In deciding this question the High Court held that:
- The involuntarily separation (the wife’s stroke and dementia) of the parties, and the bare fact of separation, did not demonstrate that the husband and the wife have any reason to alter the property interest of commonly used assets when they were able to, and did live together
- The Full Court and the Federal Magistrate had erred in not taking account of the consequences that would follow for the husband if the property settlement order were to be made as sought on behalf of the wife. The husband would be required to sell the matrimonial home in which he was still living despite the needs of his wife then being met by the provision of full-time care, a further provision of money against future contingencies and the possibility, if needed, of making a maintenance order
- The daughter of the wife accepted that the “very dominant consideration” in the Full Court’s decision to make the orders it did was its conclusion was that the wife’s contributions during the marriage established a “moral” obligation
- Whether it was just and equitable to make a property settlement order was not answered by pointing to moral obligations which is apt to mislead as it assumes rather than demonstrates the existence of a legal right to a property settlement
- If the word “moral” was used to refer to a claim or an obligation then there is nothing to be gained by describing a wife’s contribution as giving rise to a “moral” obligation as it has no legal foundation in the Family Law Act or elsewhere and it was a term that in this case did mislead the Magistrate and the Full Court. Rather the rights of the parties were to be determined according to law and not by reference to other non-legal considerations.
The High Court concluded that it was not shown that had the wife not died, it would have been just and equitable to make a property settlement order. The needs of the convalescing wife could have been met by the provision of full-time carer, a further provision of money against future contingencies and the possibility, if needed, of making a maintenance order.
The husband’s appeal to the High Court was allowed with costs and the wife’s application for a division of property was dismissed.

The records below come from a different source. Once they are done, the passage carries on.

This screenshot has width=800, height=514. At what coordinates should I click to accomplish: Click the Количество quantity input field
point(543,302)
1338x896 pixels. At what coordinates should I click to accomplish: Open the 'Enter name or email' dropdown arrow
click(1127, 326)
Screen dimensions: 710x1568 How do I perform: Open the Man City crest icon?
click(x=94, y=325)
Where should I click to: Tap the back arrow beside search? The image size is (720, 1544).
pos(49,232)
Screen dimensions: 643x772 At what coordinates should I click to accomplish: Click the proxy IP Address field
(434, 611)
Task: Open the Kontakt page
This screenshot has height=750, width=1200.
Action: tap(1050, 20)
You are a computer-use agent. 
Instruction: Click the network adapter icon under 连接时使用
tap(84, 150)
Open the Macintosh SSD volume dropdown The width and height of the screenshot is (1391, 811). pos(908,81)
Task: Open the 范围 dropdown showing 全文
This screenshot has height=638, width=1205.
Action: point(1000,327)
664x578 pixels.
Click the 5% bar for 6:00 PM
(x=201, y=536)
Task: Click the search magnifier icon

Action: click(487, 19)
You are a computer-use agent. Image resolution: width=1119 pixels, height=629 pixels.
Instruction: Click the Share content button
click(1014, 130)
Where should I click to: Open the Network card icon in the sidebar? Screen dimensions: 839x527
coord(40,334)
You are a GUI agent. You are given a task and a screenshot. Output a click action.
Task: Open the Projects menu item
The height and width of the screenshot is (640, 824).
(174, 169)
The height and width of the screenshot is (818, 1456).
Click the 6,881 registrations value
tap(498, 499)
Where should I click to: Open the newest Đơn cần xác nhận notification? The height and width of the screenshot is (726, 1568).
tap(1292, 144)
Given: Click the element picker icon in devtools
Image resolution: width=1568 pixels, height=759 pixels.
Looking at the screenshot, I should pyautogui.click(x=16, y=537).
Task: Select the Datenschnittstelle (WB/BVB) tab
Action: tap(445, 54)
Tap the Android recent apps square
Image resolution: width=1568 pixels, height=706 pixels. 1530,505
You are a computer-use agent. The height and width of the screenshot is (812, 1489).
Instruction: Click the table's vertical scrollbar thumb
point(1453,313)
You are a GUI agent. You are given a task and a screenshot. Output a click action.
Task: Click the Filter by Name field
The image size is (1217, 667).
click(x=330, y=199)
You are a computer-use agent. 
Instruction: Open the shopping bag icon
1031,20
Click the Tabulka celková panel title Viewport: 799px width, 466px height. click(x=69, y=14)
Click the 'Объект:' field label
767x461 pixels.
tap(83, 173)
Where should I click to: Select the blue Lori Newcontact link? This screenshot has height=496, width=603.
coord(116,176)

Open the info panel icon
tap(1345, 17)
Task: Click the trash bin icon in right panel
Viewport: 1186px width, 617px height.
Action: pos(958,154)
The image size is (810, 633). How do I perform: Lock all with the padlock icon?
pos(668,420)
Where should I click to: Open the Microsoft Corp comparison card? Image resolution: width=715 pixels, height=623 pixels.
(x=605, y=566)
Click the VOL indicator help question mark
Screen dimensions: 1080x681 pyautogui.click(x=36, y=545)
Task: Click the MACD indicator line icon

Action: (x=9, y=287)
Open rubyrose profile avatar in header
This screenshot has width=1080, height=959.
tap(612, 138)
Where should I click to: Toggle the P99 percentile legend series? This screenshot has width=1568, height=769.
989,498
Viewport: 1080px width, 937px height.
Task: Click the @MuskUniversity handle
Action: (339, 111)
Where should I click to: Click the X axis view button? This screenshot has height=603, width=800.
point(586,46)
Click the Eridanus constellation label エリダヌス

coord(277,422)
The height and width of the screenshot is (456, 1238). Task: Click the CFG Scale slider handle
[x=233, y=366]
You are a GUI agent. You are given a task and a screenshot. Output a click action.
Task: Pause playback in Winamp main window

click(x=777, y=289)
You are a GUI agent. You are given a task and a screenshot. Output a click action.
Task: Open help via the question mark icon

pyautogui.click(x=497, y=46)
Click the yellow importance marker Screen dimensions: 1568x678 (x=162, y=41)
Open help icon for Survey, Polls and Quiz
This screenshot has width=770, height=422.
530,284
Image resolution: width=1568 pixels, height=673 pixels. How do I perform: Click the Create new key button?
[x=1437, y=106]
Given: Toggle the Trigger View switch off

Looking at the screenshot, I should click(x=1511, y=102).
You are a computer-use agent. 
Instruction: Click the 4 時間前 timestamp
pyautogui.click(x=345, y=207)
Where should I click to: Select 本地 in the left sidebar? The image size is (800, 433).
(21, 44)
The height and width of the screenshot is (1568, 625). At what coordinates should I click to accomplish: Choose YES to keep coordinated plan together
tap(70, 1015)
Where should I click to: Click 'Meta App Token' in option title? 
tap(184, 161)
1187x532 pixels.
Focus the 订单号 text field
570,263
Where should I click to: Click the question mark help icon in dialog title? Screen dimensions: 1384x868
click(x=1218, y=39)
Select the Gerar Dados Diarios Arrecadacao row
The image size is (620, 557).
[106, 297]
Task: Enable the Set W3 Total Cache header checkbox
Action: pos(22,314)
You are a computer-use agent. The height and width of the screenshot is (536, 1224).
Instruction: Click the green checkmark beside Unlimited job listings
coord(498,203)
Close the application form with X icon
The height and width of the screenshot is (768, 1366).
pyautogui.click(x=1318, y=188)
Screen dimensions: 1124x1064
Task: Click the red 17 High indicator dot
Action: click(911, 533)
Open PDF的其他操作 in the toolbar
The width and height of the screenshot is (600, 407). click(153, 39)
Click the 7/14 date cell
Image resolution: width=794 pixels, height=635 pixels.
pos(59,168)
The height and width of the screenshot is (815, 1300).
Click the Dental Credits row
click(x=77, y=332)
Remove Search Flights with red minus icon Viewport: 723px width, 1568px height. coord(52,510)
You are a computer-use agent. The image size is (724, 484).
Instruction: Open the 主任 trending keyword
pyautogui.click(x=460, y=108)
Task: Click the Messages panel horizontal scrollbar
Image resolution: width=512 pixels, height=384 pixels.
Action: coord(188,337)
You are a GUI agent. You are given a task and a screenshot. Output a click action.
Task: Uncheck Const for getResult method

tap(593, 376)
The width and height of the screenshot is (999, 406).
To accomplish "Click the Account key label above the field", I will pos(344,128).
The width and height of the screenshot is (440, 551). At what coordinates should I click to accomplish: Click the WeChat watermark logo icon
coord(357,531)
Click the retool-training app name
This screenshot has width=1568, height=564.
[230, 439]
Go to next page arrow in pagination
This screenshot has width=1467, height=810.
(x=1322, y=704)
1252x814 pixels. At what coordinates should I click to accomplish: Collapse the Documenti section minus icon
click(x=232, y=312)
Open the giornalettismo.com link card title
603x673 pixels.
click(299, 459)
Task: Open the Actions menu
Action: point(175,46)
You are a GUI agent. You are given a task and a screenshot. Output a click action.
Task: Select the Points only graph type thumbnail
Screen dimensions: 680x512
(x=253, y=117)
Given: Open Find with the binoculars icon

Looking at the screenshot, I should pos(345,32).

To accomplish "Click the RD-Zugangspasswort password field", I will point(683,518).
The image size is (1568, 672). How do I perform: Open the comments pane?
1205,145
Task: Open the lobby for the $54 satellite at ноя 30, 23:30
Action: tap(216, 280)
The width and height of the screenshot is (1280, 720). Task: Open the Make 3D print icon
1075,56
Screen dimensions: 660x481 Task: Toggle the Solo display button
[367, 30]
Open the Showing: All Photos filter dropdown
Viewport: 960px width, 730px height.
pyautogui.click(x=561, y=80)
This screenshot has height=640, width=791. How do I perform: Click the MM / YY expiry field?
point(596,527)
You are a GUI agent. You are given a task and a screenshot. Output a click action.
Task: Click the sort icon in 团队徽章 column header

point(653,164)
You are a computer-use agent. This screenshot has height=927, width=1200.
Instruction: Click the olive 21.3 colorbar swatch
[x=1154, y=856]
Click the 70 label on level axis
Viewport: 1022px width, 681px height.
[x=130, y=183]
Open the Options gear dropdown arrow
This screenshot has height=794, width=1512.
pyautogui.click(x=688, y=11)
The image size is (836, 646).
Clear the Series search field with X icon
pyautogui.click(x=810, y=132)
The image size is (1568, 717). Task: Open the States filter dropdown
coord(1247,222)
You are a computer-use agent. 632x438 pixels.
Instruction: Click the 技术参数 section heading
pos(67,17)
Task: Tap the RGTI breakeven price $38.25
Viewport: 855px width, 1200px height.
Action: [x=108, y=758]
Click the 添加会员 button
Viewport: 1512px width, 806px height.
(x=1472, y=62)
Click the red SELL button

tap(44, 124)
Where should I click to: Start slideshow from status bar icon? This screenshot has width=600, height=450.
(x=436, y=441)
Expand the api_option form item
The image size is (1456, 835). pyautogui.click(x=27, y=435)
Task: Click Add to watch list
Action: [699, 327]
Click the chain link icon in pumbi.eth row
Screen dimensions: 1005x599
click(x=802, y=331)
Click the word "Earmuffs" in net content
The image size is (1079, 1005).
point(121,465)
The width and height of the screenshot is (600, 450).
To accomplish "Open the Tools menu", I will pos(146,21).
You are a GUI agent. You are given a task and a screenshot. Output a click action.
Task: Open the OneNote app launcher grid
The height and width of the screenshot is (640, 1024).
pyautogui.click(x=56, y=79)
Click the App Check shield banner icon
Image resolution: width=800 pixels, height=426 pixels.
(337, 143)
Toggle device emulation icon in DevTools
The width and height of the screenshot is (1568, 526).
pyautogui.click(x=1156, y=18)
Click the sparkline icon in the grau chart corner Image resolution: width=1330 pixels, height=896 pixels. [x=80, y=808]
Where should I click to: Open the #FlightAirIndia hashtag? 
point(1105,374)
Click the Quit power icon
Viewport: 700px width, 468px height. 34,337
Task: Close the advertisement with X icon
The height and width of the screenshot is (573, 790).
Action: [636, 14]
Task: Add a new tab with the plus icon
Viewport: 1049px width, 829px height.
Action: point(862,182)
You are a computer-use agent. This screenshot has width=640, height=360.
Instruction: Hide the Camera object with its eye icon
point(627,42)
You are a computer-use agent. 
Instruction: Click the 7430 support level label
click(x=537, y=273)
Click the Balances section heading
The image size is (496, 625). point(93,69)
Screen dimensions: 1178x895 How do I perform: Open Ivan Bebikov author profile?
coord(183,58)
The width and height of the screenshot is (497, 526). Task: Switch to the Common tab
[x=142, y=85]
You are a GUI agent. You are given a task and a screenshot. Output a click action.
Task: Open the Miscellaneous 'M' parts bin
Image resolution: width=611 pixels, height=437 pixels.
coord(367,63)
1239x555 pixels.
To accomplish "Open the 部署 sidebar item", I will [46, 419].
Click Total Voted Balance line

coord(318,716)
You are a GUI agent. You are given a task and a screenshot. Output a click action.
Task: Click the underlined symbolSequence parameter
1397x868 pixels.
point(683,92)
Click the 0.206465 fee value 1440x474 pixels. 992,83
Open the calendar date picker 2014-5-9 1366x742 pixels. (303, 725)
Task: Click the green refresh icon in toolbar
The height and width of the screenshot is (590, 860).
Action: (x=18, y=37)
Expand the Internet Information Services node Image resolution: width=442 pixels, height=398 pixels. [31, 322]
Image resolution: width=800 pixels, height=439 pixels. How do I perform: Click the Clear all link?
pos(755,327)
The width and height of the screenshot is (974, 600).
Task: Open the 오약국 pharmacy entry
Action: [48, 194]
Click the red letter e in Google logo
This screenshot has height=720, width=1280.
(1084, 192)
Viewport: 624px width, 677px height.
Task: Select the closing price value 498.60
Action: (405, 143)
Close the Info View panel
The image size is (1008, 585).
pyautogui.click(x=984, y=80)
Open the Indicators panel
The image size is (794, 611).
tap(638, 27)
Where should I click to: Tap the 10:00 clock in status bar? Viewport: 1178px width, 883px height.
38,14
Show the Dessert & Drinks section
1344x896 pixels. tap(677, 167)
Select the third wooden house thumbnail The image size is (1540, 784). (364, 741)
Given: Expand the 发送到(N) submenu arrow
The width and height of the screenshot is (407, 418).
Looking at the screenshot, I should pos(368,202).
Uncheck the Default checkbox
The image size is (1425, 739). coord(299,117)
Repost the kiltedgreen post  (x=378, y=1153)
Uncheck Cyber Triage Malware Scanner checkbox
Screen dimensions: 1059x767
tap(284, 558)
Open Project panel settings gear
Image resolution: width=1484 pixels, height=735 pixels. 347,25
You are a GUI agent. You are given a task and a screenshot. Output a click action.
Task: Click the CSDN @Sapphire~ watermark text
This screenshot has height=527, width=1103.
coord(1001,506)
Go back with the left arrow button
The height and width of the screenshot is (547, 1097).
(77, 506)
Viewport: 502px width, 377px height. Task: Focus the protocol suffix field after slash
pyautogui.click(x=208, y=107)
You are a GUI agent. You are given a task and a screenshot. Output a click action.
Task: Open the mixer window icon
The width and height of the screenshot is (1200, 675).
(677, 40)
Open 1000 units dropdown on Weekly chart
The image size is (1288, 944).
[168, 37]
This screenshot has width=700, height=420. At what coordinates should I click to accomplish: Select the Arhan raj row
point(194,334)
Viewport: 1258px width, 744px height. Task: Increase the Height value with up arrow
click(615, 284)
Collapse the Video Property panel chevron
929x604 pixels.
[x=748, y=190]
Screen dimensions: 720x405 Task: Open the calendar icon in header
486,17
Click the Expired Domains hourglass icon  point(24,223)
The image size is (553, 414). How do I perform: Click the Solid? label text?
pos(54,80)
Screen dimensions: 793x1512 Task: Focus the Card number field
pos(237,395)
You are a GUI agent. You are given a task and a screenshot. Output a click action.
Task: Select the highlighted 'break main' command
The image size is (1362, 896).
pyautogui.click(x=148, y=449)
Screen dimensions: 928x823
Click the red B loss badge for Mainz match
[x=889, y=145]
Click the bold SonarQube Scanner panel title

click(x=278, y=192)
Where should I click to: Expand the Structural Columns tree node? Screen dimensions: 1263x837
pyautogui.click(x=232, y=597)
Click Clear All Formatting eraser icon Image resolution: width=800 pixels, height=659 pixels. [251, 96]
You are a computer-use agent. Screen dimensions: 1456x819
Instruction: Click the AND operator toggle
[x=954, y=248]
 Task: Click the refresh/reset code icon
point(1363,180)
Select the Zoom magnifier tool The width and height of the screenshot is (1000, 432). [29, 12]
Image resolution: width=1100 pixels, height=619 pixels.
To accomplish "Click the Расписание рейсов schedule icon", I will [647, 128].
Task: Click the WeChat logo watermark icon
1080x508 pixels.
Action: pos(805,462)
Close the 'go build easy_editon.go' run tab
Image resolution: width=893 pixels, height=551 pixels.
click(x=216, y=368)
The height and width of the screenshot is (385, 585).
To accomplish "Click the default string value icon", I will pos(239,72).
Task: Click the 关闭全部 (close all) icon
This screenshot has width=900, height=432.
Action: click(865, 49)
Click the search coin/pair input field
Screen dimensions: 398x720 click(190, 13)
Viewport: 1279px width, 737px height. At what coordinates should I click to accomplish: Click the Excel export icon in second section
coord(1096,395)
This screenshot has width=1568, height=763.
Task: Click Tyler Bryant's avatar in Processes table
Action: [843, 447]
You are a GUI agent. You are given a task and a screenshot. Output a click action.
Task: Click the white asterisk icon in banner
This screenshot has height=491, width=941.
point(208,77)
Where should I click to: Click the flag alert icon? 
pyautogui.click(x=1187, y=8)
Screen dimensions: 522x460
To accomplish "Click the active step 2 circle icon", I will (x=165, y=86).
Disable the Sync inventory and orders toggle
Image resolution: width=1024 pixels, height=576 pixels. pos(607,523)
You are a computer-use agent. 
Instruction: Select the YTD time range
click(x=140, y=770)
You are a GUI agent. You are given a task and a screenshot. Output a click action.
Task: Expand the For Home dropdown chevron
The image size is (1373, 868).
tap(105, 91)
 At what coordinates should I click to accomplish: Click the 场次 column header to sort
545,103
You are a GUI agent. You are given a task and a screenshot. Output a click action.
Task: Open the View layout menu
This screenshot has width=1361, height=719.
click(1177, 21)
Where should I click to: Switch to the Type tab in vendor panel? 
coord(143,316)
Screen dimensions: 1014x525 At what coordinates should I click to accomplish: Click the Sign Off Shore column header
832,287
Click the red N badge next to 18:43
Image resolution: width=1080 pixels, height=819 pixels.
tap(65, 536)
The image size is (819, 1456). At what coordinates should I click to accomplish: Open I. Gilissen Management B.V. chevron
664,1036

Comment - At the time of the wife’s application by her case guardian daughter all Australian States and Territories, except for Western Australia, included some provision for inheritance claims by step-children. The husband in this case was the major asset holder in the marriage, and his Will gave those assets to his children from his first marriage. The wife’s daughters would not have been able to challenge his Will under the Inheritance (Family and Dependants Provision) Act 1972 (WA). On 22 November 2012, that act was amended to permit claims by a step-child.